DATASET EXTRACT Start Marker

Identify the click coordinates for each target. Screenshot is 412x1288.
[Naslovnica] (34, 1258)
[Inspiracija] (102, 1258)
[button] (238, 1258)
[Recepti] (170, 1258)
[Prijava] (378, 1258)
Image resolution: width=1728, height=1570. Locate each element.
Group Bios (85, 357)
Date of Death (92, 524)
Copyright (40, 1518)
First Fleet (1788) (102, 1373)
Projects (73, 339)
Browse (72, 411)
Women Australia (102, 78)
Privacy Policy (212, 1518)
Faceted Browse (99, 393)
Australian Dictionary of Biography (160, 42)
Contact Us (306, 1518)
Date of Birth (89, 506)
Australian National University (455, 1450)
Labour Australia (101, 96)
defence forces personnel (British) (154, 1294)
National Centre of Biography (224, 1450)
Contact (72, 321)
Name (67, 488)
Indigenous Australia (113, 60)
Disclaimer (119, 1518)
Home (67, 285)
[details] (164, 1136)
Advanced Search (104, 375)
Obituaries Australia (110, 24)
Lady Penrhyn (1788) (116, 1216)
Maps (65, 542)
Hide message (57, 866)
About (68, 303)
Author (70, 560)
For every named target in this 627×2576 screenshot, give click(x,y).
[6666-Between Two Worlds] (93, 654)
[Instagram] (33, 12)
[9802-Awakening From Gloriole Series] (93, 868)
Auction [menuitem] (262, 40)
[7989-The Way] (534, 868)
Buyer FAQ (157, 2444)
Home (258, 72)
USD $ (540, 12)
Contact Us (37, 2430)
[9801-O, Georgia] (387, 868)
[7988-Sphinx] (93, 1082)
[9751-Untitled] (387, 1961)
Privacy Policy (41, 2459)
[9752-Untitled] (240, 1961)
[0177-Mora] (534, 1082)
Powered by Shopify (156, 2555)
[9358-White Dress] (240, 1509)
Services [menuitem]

DATASET EXTRACT End Marker

**ACTIVITY**
Take from the entries every line that has the string "National".

**ANSWER SPACE**
Australian National University (455, 1450)
National Centre of Biography (224, 1450)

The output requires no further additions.